Bob Veillette will never move again. But that does not mean he will never again grab a cup of coffee. The technology that may allow him to do that, called Brain Computer Interface or BCI, produces results of an almost Biblical level: it can allow the deaf to hear, the blind to see and the mute to communicate.
“This is really an exciting time for the field of prosthetic devices,” said Michael Crutcher, a neurophysiologist at Emory University. “Over the next 10 to 15 years we are going to make tremendous strides in helping people who are partially or fully paralyzed.”
For Veillette and thousands of paralytics like him, that means powering a wheelchair, moving a prosthetic limb and writing out their thoughts on a computer screen – all by imagining themselves doing it.

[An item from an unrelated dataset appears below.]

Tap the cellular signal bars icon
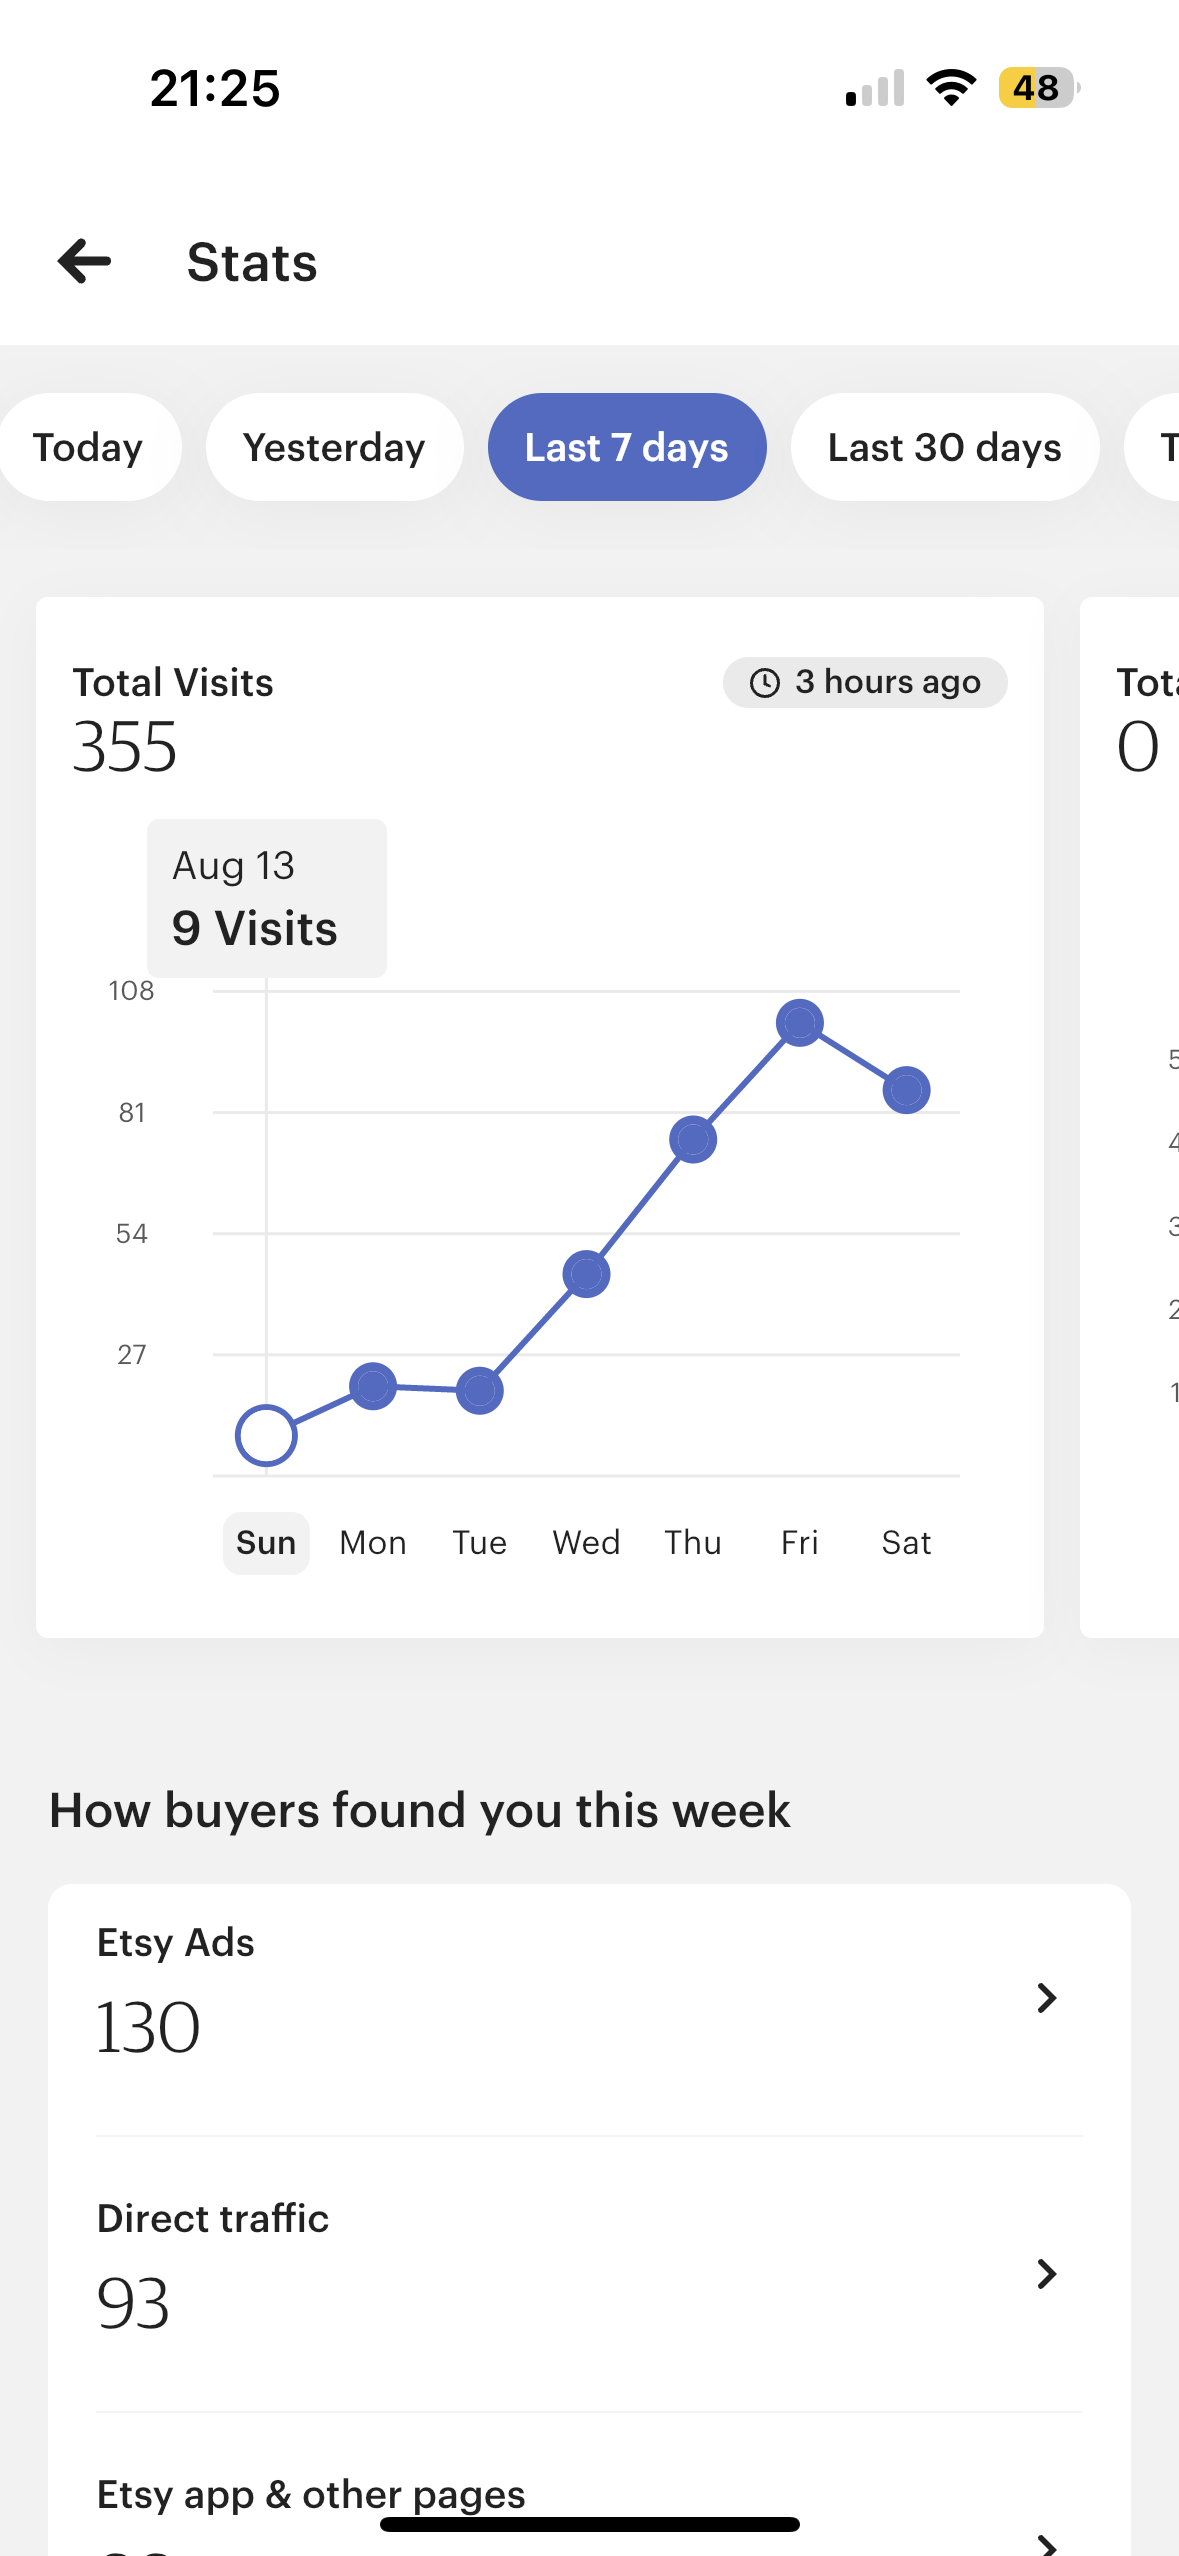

If this were the aerospace industry, we’d be like in the 1910s and 1920s, where people were starting to build the first rockets and the first planes were coming out,” said Florian Solzbacher, director of the Utah Nanofabrication Laboratory. “We will see revolutionary changes in the next 30 years.
“Those changes have been brought about by a better understanding of the brain’s functioning as well as stronger, faster computers that can better record the language spoken by the hundreds of billions of neurons that make up the brain’s communication system. In many ways, researchers are on the threshold of translating the world’s last indecipherable language: the billions of electrical pulses that spark throughout our brain, causing us to move, speak and think. Once researchers can decode those neural signals – signals that move as fast as a few milliseconds in healthy individuals – all that is left is to transmit the brain’s will to an external device. That can be anything from a prosthetic hand to a drone aircraft.
“The possibilities really are quite vast,” said Dr. Dustin J. Tyler, of Case Western Reserve University in Cleveland. “But how do we get the rich information of the brain into the vast possibilities of the man-made technology?”
That question – how to capture the signals – may be the most controversial one in the field. Researchers at Braingate2 implanted a sensor, equipped with 96 micro electrodes, in Bob Veillette’s motor cortex last year. They recorded the neuronal impulses coming from that area of the brain, transferred them to a computer, which translated them into Veillette’s intended action – allowing him to move a computer cursor by thinking about it.